In 1989 then-Gov. Bob Miller and the Nevada Legislature realized that the state's growth was depriving students in the early grades of needed individualized attention. Appropriately, a state law was passed requiring that kindergarten through third grade classes number no more than 15 students apiece.
Fast forward to 2004 and what do we have? In the Clark County School District, kindergarten classes average 24.4 students, first and second grades average 16.5 students and third grades average 19.9 students. For district superintendents around the state, such numbers have brought up a dilemma each year -- they don't have enough state funding to provide the 15-student classes, so what do they do about the law?
The answer has been waivers. Each year, when the true class sizes are known and unavoidable, the school districts apply for and receive waivers from the state Education Department. Thirteen of the state's 17 school districts, including Clark County, have applied for waivers this year.

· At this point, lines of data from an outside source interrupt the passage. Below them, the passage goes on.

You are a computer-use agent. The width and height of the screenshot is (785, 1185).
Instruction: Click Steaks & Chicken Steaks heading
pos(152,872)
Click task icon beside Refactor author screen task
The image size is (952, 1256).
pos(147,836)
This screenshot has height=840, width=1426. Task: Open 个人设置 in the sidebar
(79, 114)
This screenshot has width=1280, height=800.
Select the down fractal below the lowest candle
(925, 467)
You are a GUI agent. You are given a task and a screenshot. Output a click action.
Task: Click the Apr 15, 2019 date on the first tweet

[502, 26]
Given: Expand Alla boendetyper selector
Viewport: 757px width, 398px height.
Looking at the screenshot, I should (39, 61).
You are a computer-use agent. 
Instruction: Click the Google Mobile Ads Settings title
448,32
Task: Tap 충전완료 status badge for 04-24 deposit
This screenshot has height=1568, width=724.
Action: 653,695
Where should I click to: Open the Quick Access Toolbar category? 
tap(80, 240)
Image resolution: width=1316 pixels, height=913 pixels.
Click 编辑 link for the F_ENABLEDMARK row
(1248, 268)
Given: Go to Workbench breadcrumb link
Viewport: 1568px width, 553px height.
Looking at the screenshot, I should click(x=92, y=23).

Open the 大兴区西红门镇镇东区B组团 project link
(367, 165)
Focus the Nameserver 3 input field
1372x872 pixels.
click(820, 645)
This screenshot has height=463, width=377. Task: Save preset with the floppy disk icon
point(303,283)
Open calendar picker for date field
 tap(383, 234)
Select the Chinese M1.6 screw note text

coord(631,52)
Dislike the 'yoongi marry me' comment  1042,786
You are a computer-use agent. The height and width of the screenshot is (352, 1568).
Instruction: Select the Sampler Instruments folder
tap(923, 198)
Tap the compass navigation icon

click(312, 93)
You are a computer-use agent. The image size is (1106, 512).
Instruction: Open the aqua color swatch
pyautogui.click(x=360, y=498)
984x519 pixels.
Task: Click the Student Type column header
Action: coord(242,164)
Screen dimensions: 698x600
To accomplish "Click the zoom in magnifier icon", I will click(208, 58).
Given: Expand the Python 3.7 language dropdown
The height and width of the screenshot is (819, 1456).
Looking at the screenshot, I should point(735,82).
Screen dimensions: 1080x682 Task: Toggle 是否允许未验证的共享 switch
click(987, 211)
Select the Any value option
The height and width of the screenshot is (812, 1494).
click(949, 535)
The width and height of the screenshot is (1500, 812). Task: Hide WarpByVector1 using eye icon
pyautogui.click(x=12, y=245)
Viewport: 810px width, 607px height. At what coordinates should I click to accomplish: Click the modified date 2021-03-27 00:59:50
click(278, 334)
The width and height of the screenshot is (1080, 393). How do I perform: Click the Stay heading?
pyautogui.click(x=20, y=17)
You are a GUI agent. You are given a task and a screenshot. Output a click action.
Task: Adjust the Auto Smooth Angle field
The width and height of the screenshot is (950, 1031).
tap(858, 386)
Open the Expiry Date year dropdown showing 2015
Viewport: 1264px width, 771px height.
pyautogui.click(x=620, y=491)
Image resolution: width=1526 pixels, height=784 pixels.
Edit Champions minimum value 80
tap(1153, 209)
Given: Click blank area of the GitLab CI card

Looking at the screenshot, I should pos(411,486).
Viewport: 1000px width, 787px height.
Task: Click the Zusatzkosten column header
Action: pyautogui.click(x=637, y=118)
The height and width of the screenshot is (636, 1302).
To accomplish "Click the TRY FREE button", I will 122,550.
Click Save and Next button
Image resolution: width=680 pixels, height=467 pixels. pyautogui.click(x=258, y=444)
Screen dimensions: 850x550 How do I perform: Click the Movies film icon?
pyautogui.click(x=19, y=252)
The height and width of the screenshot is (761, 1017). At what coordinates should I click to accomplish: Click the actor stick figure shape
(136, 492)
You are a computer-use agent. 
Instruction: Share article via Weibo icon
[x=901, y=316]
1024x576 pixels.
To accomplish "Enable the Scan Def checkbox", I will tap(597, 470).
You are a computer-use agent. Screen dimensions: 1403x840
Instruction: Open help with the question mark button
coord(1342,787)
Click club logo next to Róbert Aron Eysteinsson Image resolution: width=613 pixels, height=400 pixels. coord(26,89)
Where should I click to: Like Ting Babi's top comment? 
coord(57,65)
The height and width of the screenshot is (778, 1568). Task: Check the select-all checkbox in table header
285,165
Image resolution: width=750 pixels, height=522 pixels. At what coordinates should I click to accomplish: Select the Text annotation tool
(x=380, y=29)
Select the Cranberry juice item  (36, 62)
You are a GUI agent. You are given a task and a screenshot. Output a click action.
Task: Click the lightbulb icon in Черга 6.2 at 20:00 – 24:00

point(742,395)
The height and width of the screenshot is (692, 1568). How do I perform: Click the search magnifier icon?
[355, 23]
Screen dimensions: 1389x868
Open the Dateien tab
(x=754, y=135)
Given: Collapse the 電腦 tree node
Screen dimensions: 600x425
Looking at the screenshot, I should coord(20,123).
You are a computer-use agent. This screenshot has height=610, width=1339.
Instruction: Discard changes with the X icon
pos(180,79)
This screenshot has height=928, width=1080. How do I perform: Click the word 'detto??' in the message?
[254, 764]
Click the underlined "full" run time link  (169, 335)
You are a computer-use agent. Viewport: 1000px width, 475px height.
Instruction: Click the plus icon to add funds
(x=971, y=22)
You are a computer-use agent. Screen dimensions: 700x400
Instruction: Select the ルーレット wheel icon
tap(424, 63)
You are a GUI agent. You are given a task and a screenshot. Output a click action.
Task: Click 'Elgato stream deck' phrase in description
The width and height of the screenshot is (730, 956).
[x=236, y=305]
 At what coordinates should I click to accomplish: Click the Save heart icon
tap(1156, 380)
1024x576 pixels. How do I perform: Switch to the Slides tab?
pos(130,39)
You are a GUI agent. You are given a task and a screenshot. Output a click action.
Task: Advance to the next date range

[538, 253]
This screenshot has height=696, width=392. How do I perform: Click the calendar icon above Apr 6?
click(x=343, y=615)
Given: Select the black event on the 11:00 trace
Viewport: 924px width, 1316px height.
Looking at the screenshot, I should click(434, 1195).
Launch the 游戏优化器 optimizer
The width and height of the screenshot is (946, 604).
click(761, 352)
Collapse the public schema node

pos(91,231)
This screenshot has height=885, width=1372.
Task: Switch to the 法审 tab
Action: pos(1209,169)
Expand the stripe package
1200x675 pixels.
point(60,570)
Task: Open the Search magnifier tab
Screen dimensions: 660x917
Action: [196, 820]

The Education Department, tired of all the burdensome paperwork every year, wants the Legislature to change the class-size law to reflect the actual funding the districts receive. In our view, however, this would spell an end to the state's worthy effort to limit class sizes in the early grades. Critics claim there is no proof that smaller class sizes work, but how does anyone know when the desired reduction has never been achieved? The Legislature should do the math every year and provide enough funding so that its own law can be obeyed. That would end the paperwork -- and begin education right for Nevada's children.